Also failing is Erdle's ability to show actual prejudice. As in Grier, for this claim to succeed, we would have to improperly assume that the jury compromised its verdict because it wanted to find Erdle guilty of something because it disapproved of his conduct, not necessarily because the evidence was sufficient to prove the offenses charged. 171 Wn.2d at 43-44. Conversely, we would need to believe that the jury would compromise the verdict it rendered in order to find the lesser-included offense rather than the greater offense. But as the Strickland Court instructed, "a court should presume . . . that the judge or jury acted according to the law." 466 U. S. at 694. Because the jury returned guilty verdicts, we must presume that the jury found Erdle guilty beyond a reasonable doubt of the charged offenses. Grier, 171 Wn.2d at 43-44. Given this finding and the presumption that the jury followed the law, the jury would have found Erdle guilty as charged even if offered a lesser included offense. Erdle cannot show prejudice and his claim fails.

B. No-Contact Condition

One of Erdle's community custody conditions is that he not have "contact with minors under the age of eighteen." CP at 99. This provision took effect immediately at sentencing. Erdle aptly complains that this provision improperly denies him contact with his own sons yet neither the record nor findings demonstrate any specific risk to them and it unduly burdens his constitutional right to parent his children.

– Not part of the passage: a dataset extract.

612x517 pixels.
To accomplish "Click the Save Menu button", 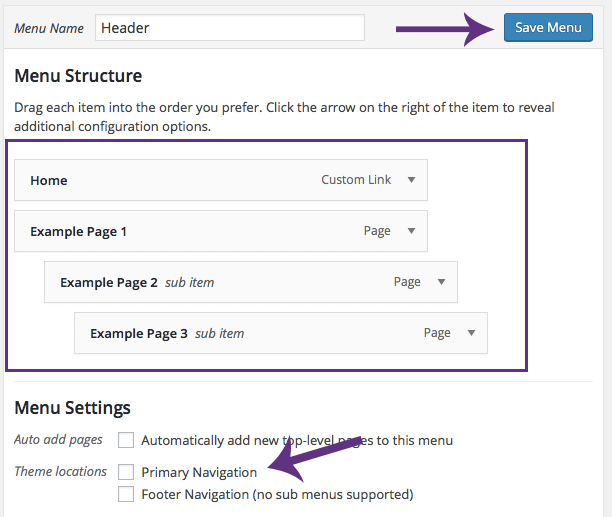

Erdle's sons were five and six years old on February 10, 2010, when the Department of Corrections prepared a pre-sentence investigative report.

In State v. Ancira, the court observed:

Parents have a fundamental liberty interest in the care, custody, and control of their children. [ Santosky v. Kramer, 455 U.S. 745, 753, 102 S. Ct. 1388, 71 L. Ed. 2d 599 (1982).] Prevention of harm to children is a compelling state interest, [ In re Dependency of C.B., 79 Wn. App. 686, 690, 904 P.2d 1171 (1995)] and the State does have an obligation to intervene and protect a child when a parent's "actions or decisions seriously conflict with the physical or mental health of the child." [ In re Welfare of Sumey, 94 Wn.2d 757, 762, 621 P.2d 108 (1980)]. But limitations on fundamental rights are constitutional only if they are "reasonably necessary to accomplish the essential needs of the state." [ State v. Riles, 135 Wn.2d 326, 350, 957 P.2d 655 (1998)]. The fundamental right to parent can be restricted by a condition of a criminal sentence if the condition is reasonably necessary to prevent harm to the children. [ State v. Letourneau, 100 Wn. App. 424, 439, 997 P.2d 436 (2000)]. Therefore, we must determine whether the record supports the proposition that prohibiting Ancira from all contact with his children is reasonably necessary to protect them from the harm of witnessing domestic violence.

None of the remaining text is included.